One of the riflemen was a fully trained combat medic and carried a medical pack. Every man also carried a saline drip. Rifles were zeroed for 100m, and sights were set to the same range. Every third or fourth round loaded into the rifle magazine was a tracer. During 1979 one of these two men was issued a radio. Pistols were optional and all paratroopers were entitled to carry a Belgian FN Hi-Power or Spanish Star Model B 9×19mm pistol. Each soldier also carried a lightweight sleeping bag in a mat pack on his back.

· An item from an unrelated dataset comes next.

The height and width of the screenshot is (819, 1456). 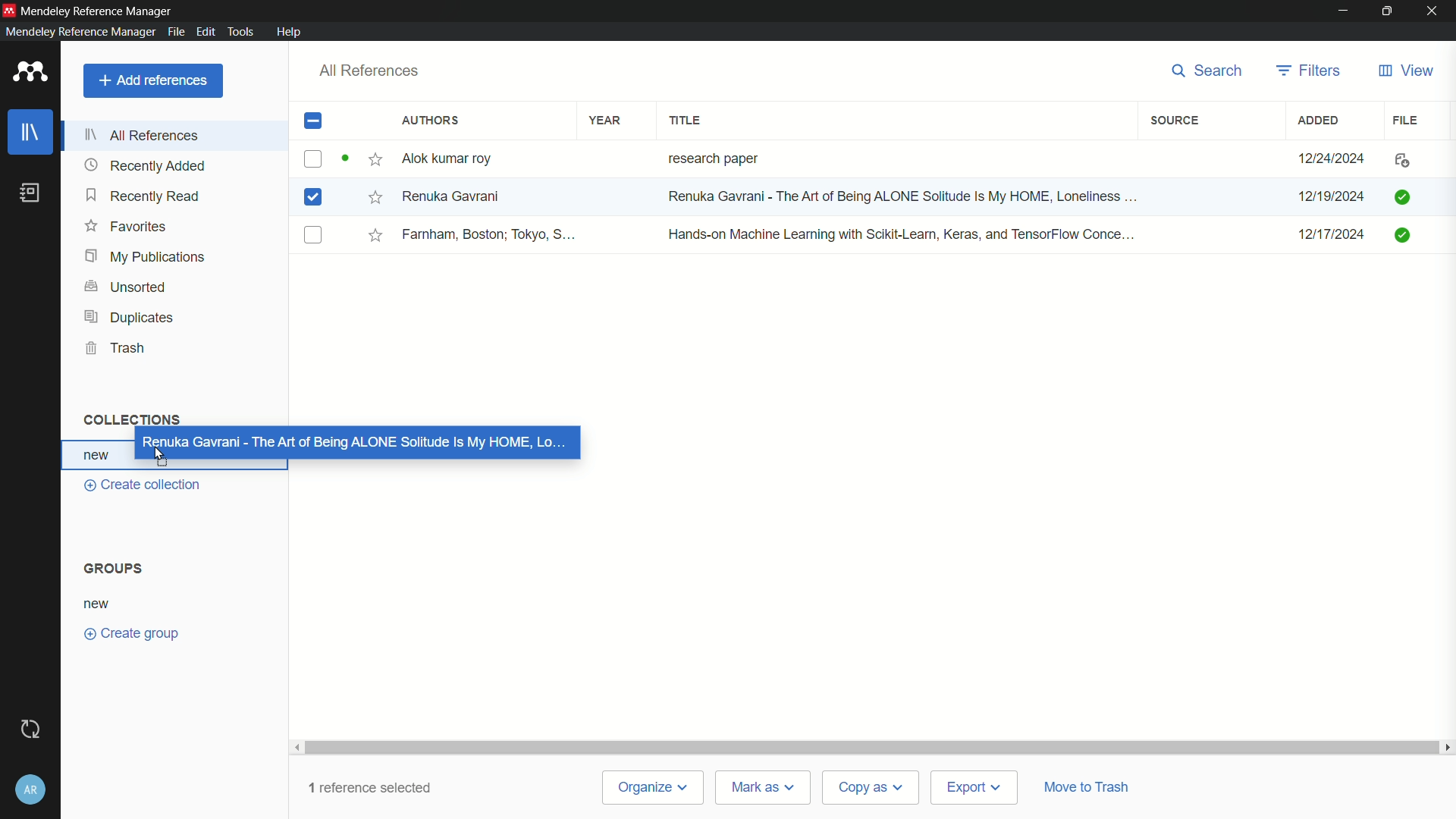 I want to click on cursor, so click(x=166, y=456).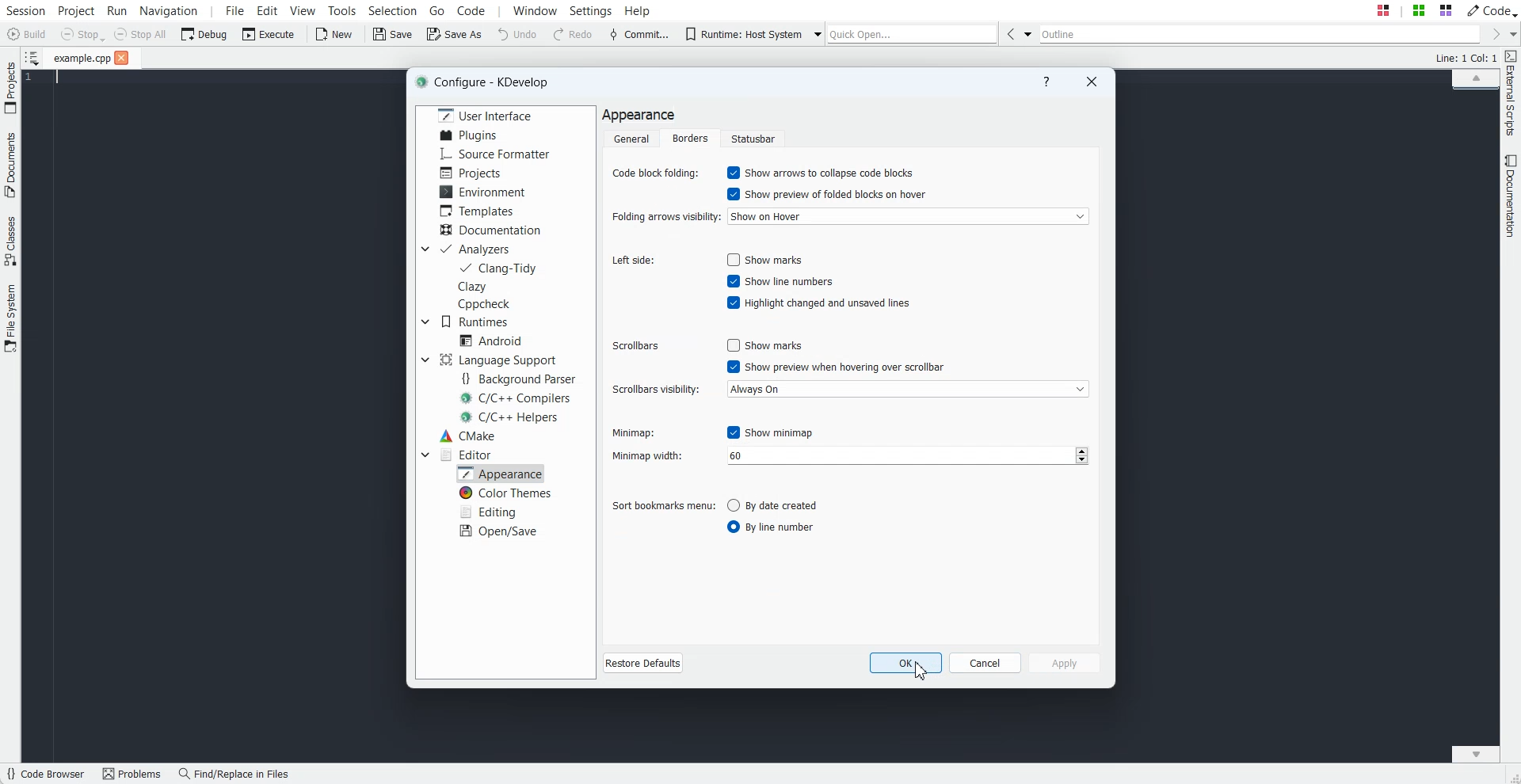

A single Stick made up the stop groups (stops), patrols, ambushes and often sweep lines, although larger sweep lines could be made up from para-sticks or by combining the sticks positioned by the G-Cars, or from those sticks transported by the "Landtail". In all formations the MAG gunner was next in position to the Stick Leader.
The helicopters were Alouette IIIs (in 1979 a few Agusta-Bell 205As 'Cheetahs' were used) of which one was equipped with a MG 151/20 20mm cannon and flown by the senior pilot. The cannons were equipped with trays, which took 200 or 400 high explosive incendiary (HEI) rounds. This helicopter was called the 'K-Car' (K denoting Kill / Command) and had a crew of three (pilot, gunner/technician (gunner-tech), and Fireforce commander). The Fireforce Commander directed ground operations from an orbit of 800 ft (240 m), high enough over the contact area to see everything that was happening.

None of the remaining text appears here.